• Activity: If a line appears in the data below, it must appear in your answer exactly as given.

• Material for this exercise:
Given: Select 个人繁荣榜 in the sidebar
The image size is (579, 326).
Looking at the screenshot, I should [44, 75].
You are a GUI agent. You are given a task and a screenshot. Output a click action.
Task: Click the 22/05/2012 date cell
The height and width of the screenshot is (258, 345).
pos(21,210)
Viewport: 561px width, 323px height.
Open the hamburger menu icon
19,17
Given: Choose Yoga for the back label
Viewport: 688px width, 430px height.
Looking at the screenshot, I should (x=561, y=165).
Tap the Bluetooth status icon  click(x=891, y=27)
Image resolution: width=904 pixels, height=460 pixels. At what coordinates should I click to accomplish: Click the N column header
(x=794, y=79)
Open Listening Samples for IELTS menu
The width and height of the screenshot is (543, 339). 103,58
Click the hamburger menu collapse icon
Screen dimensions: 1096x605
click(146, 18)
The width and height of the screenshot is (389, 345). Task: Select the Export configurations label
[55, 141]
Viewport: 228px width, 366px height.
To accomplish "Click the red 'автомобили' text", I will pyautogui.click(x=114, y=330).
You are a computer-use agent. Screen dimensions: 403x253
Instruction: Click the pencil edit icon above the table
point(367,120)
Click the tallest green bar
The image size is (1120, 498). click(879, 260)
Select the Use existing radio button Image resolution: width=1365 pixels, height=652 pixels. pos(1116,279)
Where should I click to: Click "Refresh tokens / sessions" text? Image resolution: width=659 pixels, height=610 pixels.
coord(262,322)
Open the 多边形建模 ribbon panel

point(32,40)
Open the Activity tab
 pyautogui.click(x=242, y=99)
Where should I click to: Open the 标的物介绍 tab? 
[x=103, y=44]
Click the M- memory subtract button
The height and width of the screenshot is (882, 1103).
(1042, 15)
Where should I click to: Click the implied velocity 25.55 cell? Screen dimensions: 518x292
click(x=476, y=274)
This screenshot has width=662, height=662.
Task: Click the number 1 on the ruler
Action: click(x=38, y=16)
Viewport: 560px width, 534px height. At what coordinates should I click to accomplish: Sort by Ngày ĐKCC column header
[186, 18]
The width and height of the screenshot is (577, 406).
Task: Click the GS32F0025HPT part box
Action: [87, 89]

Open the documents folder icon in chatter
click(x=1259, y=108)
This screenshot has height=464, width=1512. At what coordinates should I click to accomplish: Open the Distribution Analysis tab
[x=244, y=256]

• Answer to the exercise:
Given: Select 个人繁荣榜 in the sidebar
The image size is (579, 326).
Looking at the screenshot, I should [44, 75].
You are a GUI agent. You are given a task and a screenshot. Output a click action.
Task: Click the 22/05/2012 date cell
The height and width of the screenshot is (258, 345).
pos(21,210)
Viewport: 561px width, 323px height.
Open the hamburger menu icon
19,17
Given: Choose Yoga for the back label
Viewport: 688px width, 430px height.
Looking at the screenshot, I should (x=561, y=165).
Tap the Bluetooth status icon  click(x=891, y=27)
Image resolution: width=904 pixels, height=460 pixels. At what coordinates should I click to accomplish: Click the N column header
(x=794, y=79)
Open Listening Samples for IELTS menu
The width and height of the screenshot is (543, 339). 103,58
Click the hamburger menu collapse icon
Screen dimensions: 1096x605
click(146, 18)
The width and height of the screenshot is (389, 345). Task: Select the Export configurations label
[55, 141]
Viewport: 228px width, 366px height.
To accomplish "Click the red 'автомобили' text", I will pyautogui.click(x=114, y=330).
You are a computer-use agent. Screen dimensions: 403x253
Instruction: Click the pencil edit icon above the table
point(367,120)
Click the tallest green bar
The image size is (1120, 498). click(879, 260)
Select the Use existing radio button Image resolution: width=1365 pixels, height=652 pixels. pos(1116,279)
Where should I click to: Click "Refresh tokens / sessions" text? Image resolution: width=659 pixels, height=610 pixels.
coord(262,322)
Open the 多边形建模 ribbon panel

point(32,40)
Open the Activity tab
 pyautogui.click(x=242, y=99)
Where should I click to: Open the 标的物介绍 tab? 
[x=103, y=44]
Click the M- memory subtract button
The height and width of the screenshot is (882, 1103).
(1042, 15)
Where should I click to: Click the implied velocity 25.55 cell? Screen dimensions: 518x292
click(x=476, y=274)
This screenshot has width=662, height=662.
Task: Click the number 1 on the ruler
Action: click(x=38, y=16)
Viewport: 560px width, 534px height. At what coordinates should I click to accomplish: Sort by Ngày ĐKCC column header
[186, 18]
The width and height of the screenshot is (577, 406).
Task: Click the GS32F0025HPT part box
Action: [87, 89]

Open the documents folder icon in chatter
click(x=1259, y=108)
This screenshot has height=464, width=1512. At what coordinates should I click to accomplish: Open the Distribution Analysis tab
[x=244, y=256]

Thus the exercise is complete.